[Records to use]
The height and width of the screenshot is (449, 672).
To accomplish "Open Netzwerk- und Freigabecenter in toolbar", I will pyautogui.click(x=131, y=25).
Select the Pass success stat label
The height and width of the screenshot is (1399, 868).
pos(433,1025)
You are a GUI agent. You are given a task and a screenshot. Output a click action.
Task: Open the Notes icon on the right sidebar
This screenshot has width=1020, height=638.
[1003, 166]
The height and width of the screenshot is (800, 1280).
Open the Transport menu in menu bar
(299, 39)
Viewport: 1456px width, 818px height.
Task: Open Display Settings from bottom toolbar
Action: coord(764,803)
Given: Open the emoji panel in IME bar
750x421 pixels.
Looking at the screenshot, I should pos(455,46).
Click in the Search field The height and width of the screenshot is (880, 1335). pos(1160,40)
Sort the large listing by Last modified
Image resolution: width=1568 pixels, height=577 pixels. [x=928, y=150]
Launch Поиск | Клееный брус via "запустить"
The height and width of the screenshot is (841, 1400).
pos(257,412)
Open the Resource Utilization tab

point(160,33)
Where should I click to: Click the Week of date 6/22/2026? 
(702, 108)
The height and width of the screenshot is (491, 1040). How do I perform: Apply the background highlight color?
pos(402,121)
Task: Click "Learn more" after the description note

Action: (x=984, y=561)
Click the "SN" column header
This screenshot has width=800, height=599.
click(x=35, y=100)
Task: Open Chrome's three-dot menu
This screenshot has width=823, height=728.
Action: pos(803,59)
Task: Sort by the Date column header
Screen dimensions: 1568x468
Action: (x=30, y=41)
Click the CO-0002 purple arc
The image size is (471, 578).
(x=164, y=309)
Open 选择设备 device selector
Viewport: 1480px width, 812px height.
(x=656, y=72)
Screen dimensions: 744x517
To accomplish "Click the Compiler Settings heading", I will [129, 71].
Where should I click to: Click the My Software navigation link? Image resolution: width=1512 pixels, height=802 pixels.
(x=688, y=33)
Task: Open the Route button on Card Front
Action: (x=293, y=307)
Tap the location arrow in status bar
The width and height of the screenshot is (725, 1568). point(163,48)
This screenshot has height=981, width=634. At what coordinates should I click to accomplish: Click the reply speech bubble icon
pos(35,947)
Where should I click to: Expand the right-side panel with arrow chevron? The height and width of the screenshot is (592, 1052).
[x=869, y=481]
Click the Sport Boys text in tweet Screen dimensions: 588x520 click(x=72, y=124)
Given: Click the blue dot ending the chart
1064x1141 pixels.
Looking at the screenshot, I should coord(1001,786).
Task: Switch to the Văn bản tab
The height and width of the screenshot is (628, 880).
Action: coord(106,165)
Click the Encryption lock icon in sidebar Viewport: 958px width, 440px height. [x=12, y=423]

[What to work on] Each record above should be set down again in its exact wording.

[Output of the task]
The height and width of the screenshot is (449, 672).
To accomplish "Open Netzwerk- und Freigabecenter in toolbar", I will pyautogui.click(x=131, y=25).
Select the Pass success stat label
The height and width of the screenshot is (1399, 868).
pos(433,1025)
You are a GUI agent. You are given a task and a screenshot. Output a click action.
Task: Open the Notes icon on the right sidebar
This screenshot has width=1020, height=638.
[1003, 166]
The height and width of the screenshot is (800, 1280).
Open the Transport menu in menu bar
(299, 39)
Viewport: 1456px width, 818px height.
Task: Open Display Settings from bottom toolbar
Action: coord(764,803)
Given: Open the emoji panel in IME bar
750x421 pixels.
Looking at the screenshot, I should pos(455,46).
Click in the Search field The height and width of the screenshot is (880, 1335). pos(1160,40)
Sort the large listing by Last modified
Image resolution: width=1568 pixels, height=577 pixels. [x=928, y=150]
Launch Поиск | Клееный брус via "запустить"
The height and width of the screenshot is (841, 1400).
pos(257,412)
Open the Resource Utilization tab

point(160,33)
Where should I click to: Click the Week of date 6/22/2026? 
(702, 108)
The height and width of the screenshot is (491, 1040). How do I perform: Apply the background highlight color?
pos(402,121)
Task: Click "Learn more" after the description note

Action: (x=984, y=561)
Click the "SN" column header
This screenshot has width=800, height=599.
click(x=35, y=100)
Task: Open Chrome's three-dot menu
This screenshot has width=823, height=728.
Action: pos(803,59)
Task: Sort by the Date column header
Screen dimensions: 1568x468
Action: (x=30, y=41)
Click the CO-0002 purple arc
The image size is (471, 578).
(x=164, y=309)
Open 选择设备 device selector
Viewport: 1480px width, 812px height.
(x=656, y=72)
Screen dimensions: 744x517
To accomplish "Click the Compiler Settings heading", I will [129, 71].
Where should I click to: Click the My Software navigation link? Image resolution: width=1512 pixels, height=802 pixels.
(x=688, y=33)
Task: Open the Route button on Card Front
Action: (x=293, y=307)
Tap the location arrow in status bar
The width and height of the screenshot is (725, 1568). point(163,48)
This screenshot has height=981, width=634. At what coordinates should I click to accomplish: Click the reply speech bubble icon
pos(35,947)
Where should I click to: Expand the right-side panel with arrow chevron? The height and width of the screenshot is (592, 1052).
[x=869, y=481]
Click the Sport Boys text in tweet Screen dimensions: 588x520 click(x=72, y=124)
Given: Click the blue dot ending the chart
1064x1141 pixels.
Looking at the screenshot, I should coord(1001,786).
Task: Switch to the Văn bản tab
The height and width of the screenshot is (628, 880).
Action: coord(106,165)
Click the Encryption lock icon in sidebar Viewport: 958px width, 440px height. [x=12, y=423]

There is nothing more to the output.